Before one can accept the hybernation theory, however, some stronger evidence in its favour would be desirable—the discovery, for instance, of a Landrail in a torpid state from which it might be observed to recover. At present I do not remember to have heard of such an instance, and, so far as one’s knowledge of the bird extends, it seems far more probable that it seeks holes in banks and old walls merely for shelter and warmth, in the neighbourhood of which it contrives to find sufficient nourishment to keep it alive, until such time as the increasing warmth of spring brings increase of insects and molluscous food. An examination of the alimentary system of the Water-rail (Rallus aquaticus) shows that this bird is no better fitted to withstand an English winter than its cousin the Landrail, and yet it is frequently found by sportsmen upon Snipe-ground at the height of the cold season. Its good condition too at this time testifies to there being a sufficient supply of food, which should be equally obtainable by the Landrail.

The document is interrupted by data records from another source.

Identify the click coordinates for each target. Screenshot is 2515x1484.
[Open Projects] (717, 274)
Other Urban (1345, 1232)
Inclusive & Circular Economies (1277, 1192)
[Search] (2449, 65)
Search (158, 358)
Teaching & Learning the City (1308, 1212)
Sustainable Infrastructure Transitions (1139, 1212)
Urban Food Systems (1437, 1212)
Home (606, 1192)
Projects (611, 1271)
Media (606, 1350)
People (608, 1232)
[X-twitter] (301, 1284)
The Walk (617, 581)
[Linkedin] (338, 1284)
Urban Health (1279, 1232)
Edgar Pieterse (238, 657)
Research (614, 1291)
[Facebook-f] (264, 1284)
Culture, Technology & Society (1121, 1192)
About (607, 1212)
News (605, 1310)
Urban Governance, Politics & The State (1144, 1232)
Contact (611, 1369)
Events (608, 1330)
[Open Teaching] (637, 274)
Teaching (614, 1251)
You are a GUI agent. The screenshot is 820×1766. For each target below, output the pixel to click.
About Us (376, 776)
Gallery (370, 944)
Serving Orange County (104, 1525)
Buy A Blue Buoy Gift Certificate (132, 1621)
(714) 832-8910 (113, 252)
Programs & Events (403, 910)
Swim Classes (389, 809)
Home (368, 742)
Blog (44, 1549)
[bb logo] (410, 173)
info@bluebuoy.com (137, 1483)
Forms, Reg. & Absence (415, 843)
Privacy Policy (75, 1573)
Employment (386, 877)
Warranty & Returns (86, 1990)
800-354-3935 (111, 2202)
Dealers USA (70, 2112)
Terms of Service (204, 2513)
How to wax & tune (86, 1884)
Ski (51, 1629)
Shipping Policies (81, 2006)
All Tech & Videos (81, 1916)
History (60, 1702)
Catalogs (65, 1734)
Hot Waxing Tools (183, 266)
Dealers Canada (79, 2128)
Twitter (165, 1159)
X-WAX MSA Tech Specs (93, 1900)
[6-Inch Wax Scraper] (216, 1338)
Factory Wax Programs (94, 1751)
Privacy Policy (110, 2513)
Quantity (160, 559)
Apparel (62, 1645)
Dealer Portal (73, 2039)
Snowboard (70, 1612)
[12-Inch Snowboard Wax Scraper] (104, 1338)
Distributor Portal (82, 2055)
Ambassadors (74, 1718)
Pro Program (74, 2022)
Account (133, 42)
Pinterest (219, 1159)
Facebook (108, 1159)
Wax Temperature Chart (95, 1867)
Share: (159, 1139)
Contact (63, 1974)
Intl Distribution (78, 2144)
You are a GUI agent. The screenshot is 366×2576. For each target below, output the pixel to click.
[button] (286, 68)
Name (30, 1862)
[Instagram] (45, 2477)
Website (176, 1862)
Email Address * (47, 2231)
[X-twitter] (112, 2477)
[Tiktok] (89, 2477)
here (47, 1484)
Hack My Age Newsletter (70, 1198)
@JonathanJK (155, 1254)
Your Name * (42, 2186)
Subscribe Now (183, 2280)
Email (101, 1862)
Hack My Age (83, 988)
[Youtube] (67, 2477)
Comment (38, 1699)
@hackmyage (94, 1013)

The nature of this food is miscellaneous—slugs and snails of several species, small freshwater mollusca, worms, leeches, beetles, the seeds of various weeds, and tips of grass blades; in addition to which the stomach is usually found to contain numerous small particles of gravel or grit as aids to digestion.[121]

In its search for this kind of food, the Landrail must traverse daily an immense tract of ground, for which, however, its strong muscular legs and large feet are well adapted.

For six months at least in the year it appears to be very generally distributed throughout the British Islands; and in Ireland, owing to the more humid climate and the general prevalence of meadow land, it is thought to be even commoner than in England. As regards Scotland, the latest authority on the subject, Mr. Robert Gray, in his “Birds of the West of Scotland,” says: “There is, perhaps, no Scottish bird more generally distributed than the familiar Corncrake. It is found in every district, cultivated and uncultivated, on the western mainland, from the Mull of Galloway to Cape Wrath, and also over the whole extent of both groups of islands, and all the rocky islets on the west coast, extending to Haskeir Rocks, the Monach Islands, and St. Kilda. It will, in fact, take up its abode and rear its young on such places as are almost exclusively frequented by birds dependent on the sea for their daily subsistence, all that can be looked upon as an attraction being but an occasional patch of grass and a moist hollow, to remind it of the distant meadow where, perchance, it had its haunts the previous summer. I have observed it in the uninhabited islands of the Hebridean seas, and have heard it near the summit of Ailsa Craig, rasping its eerie cry after nightfall, as a rude lullaby to the Gulls hatching on the grassy verge of a precipice.”

This is by no means the limit of its haunts northward and westward; for besides being found in Denmark, Norway, and Sweden, and the Faroe Isles, it actually visits Greenland, and on several occasions has been met with on the eastern coast of the United States, whither it must have travelled, doubtless, viâ Greenland. A single instance is on record of its having been shot in the Bermudas,[122] although this group of islands is distant from Cape Hatteras—the nearest point of the North American coast—about 600 miles. After this, English sportsmen need scarcely be surprised at its ability to cross the Channel.